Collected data
┄┄┄┄┄┄

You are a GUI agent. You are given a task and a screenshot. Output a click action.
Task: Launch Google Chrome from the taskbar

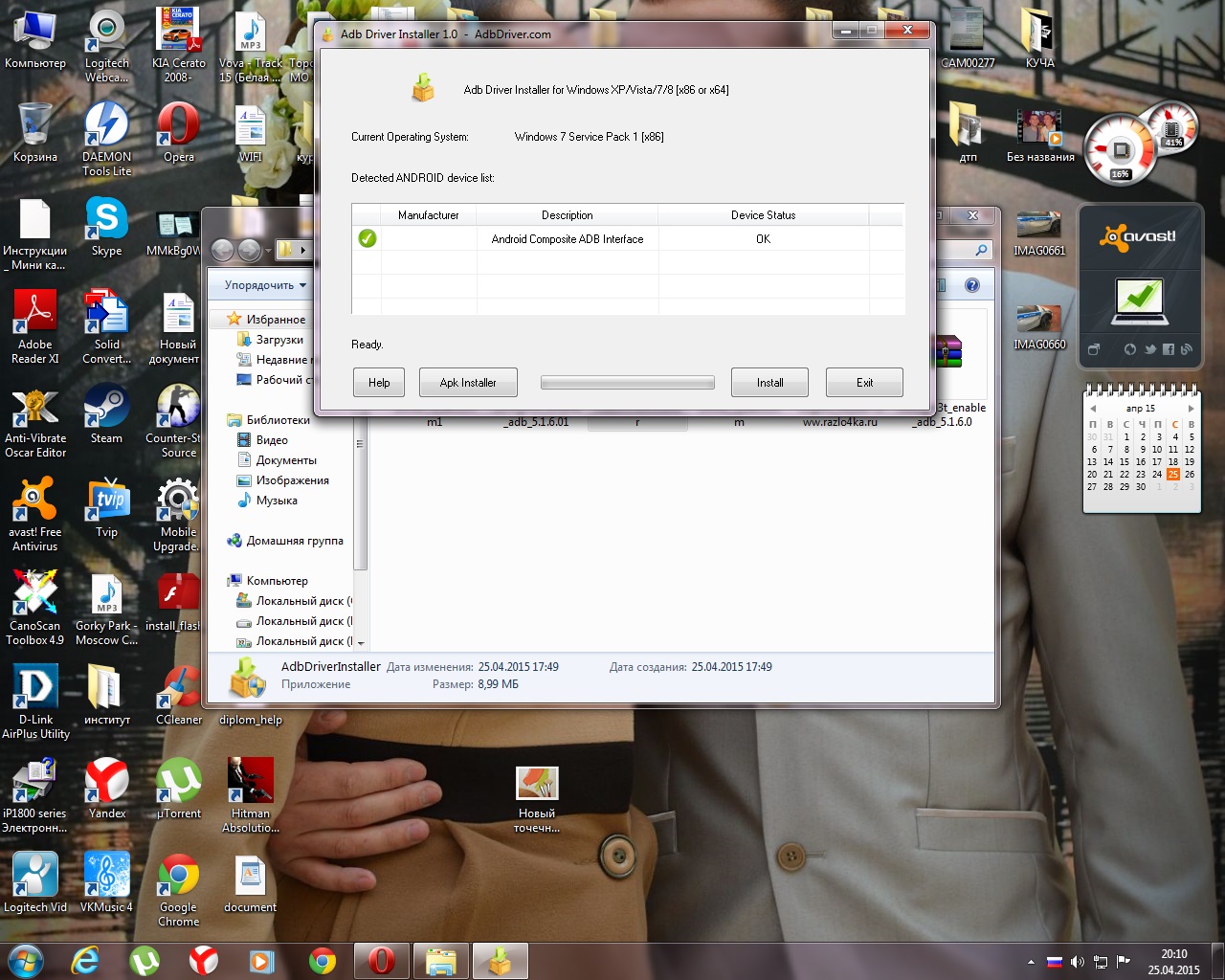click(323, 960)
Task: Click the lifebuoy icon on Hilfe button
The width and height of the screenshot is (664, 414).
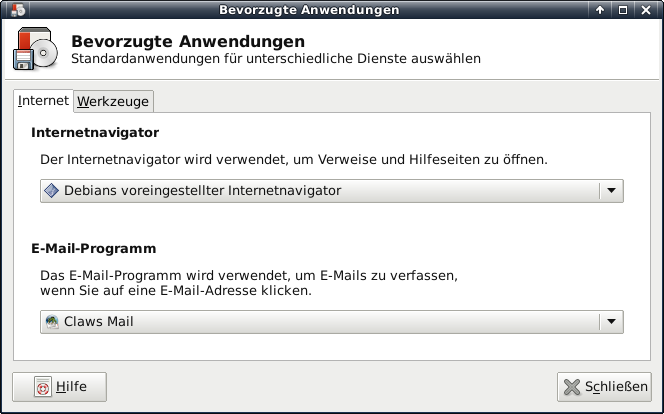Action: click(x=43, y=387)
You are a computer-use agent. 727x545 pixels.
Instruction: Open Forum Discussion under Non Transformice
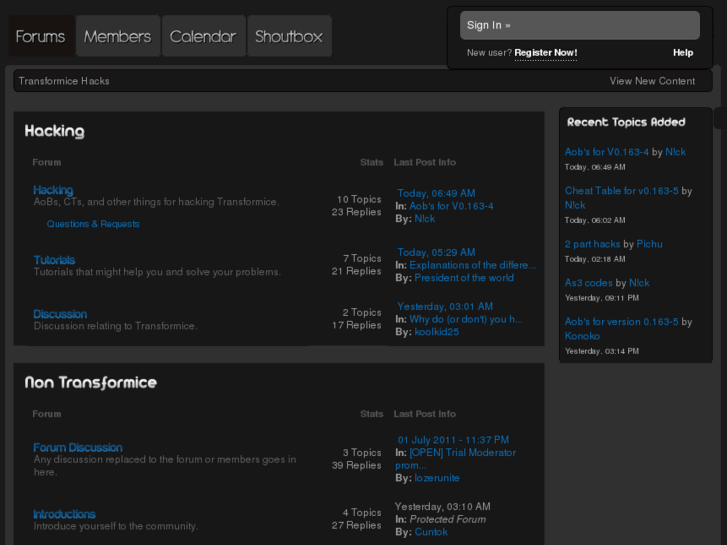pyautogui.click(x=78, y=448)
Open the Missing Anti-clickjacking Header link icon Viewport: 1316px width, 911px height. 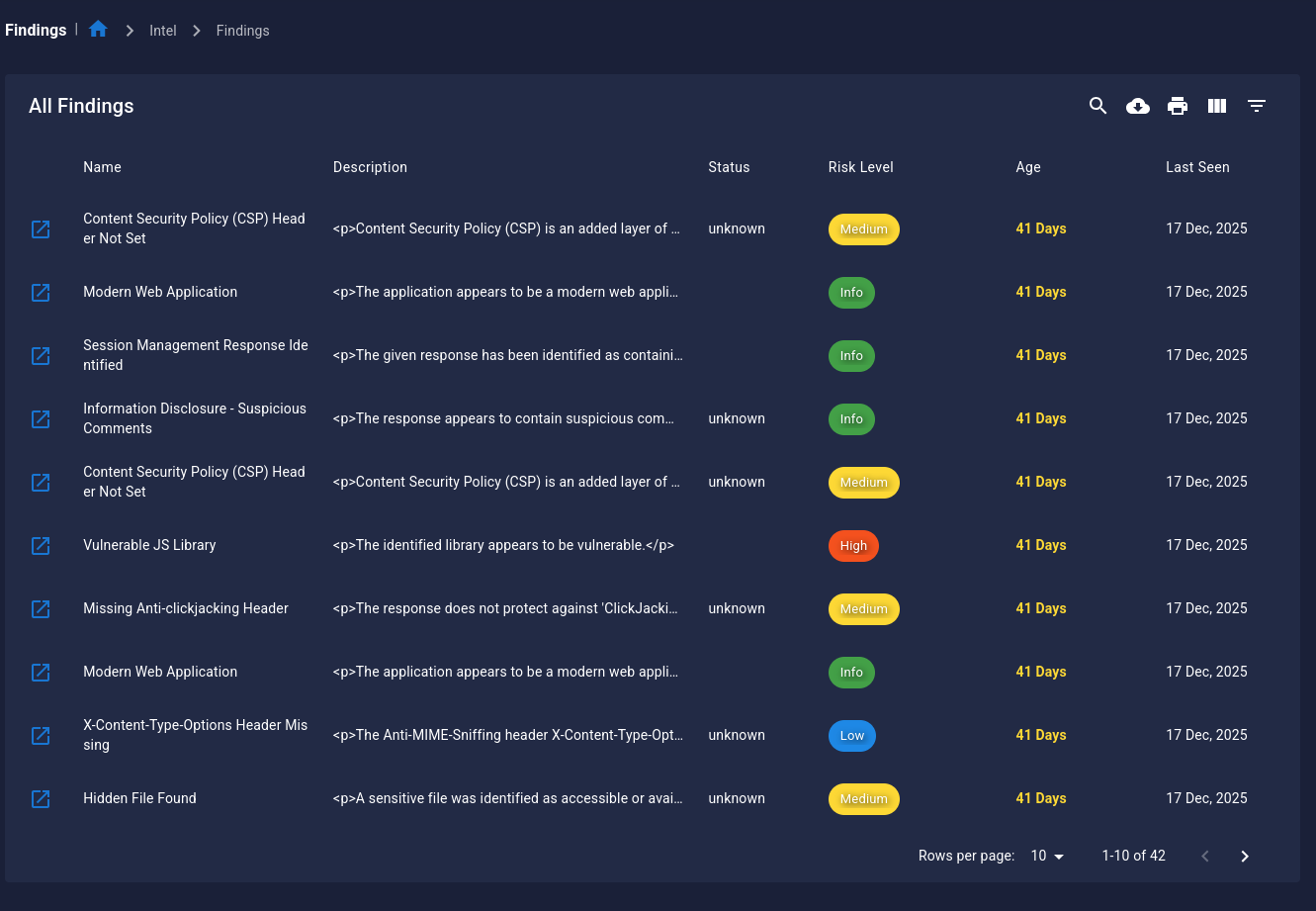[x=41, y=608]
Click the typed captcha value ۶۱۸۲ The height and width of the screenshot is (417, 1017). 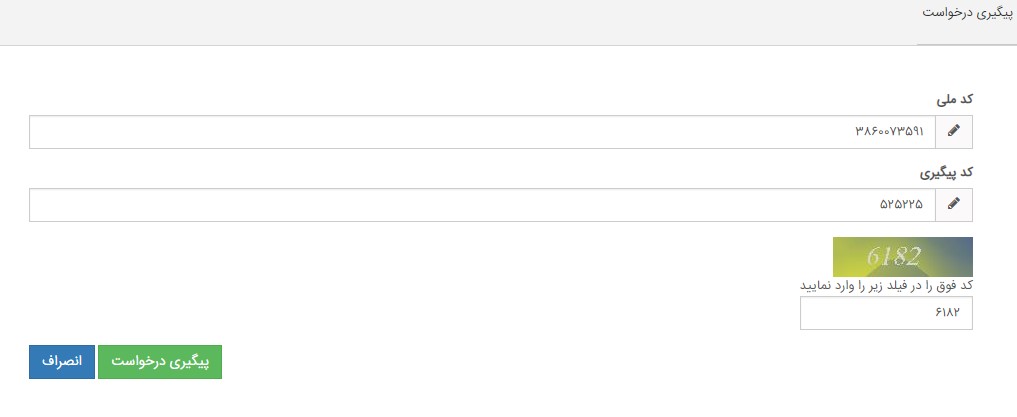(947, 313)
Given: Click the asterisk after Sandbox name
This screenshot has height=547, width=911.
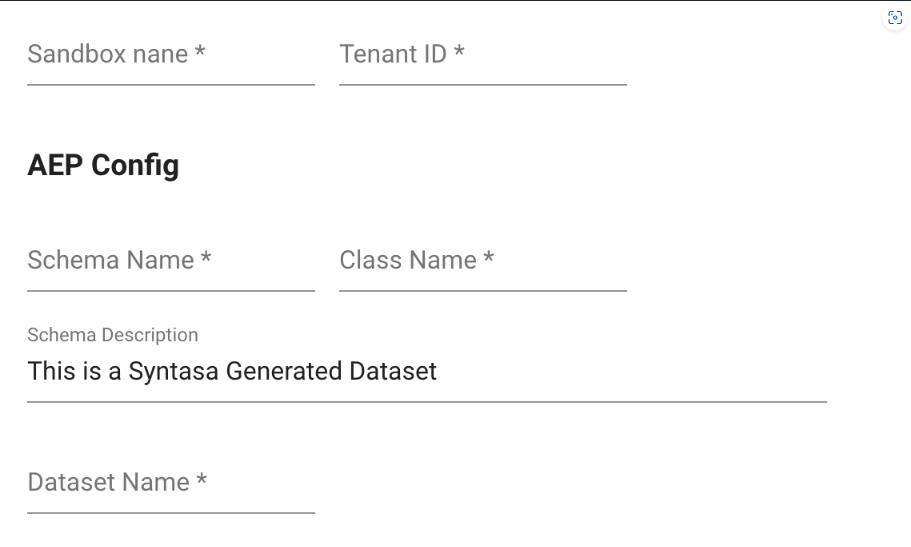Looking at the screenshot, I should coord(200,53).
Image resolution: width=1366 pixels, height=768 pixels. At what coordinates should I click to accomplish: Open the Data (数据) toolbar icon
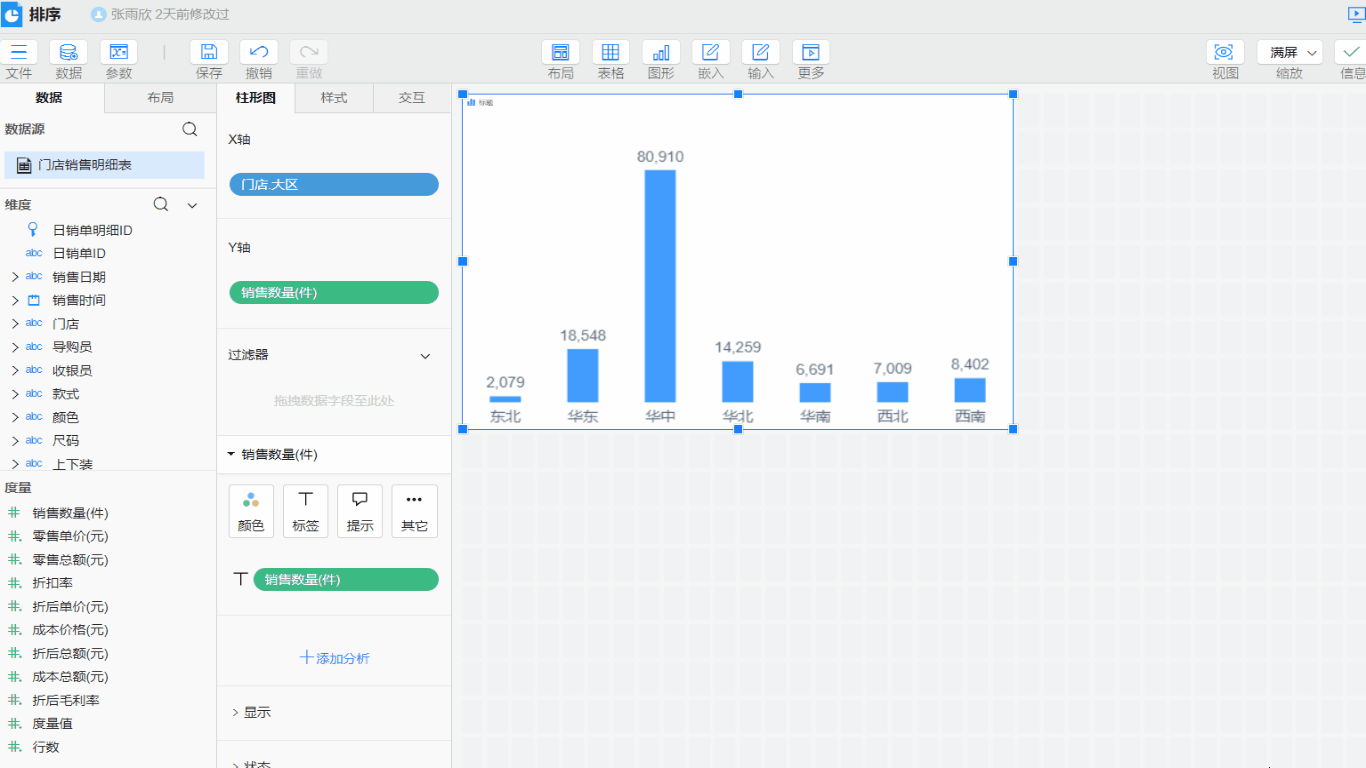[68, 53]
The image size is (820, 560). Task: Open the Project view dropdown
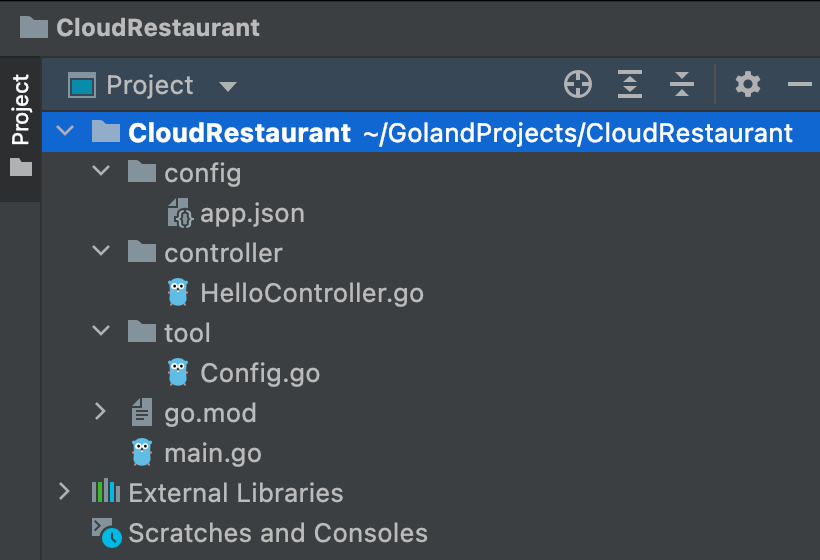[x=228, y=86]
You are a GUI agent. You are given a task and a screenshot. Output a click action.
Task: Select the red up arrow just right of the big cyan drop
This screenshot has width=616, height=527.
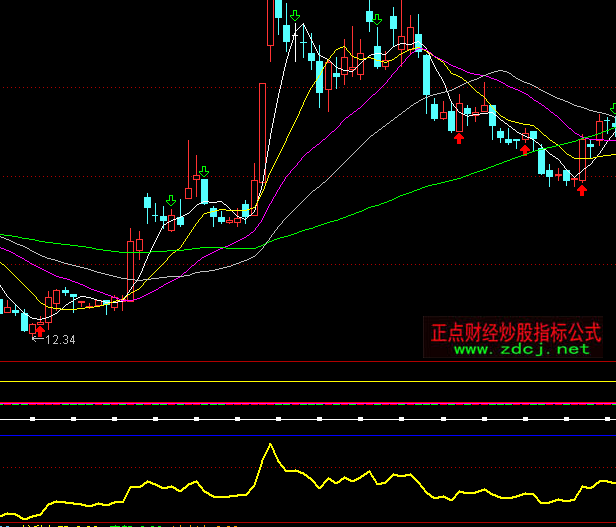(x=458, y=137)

┄┄┄┄┄┄

WHAT IS REQUIRED
In the records above, find the line that contains "Given: Click the asterisk after Sandbox name". Retype it and every line after it, exactly, leaving out all pictures.

COMPLETED EXERCISE
Given: Click the asterisk after Sandbox name
This screenshot has height=547, width=911.
Looking at the screenshot, I should coord(200,53).
Image resolution: width=1366 pixels, height=768 pixels. At what coordinates should I click to accomplish: Open the Data (数据) toolbar icon
[68, 53]
The image size is (820, 560). Task: Open the Project view dropdown
[x=228, y=86]
You are a GUI agent. You are given a task and a screenshot. Output a click action.
Task: Select the red up arrow just right of the big cyan drop
This screenshot has width=616, height=527.
(x=458, y=137)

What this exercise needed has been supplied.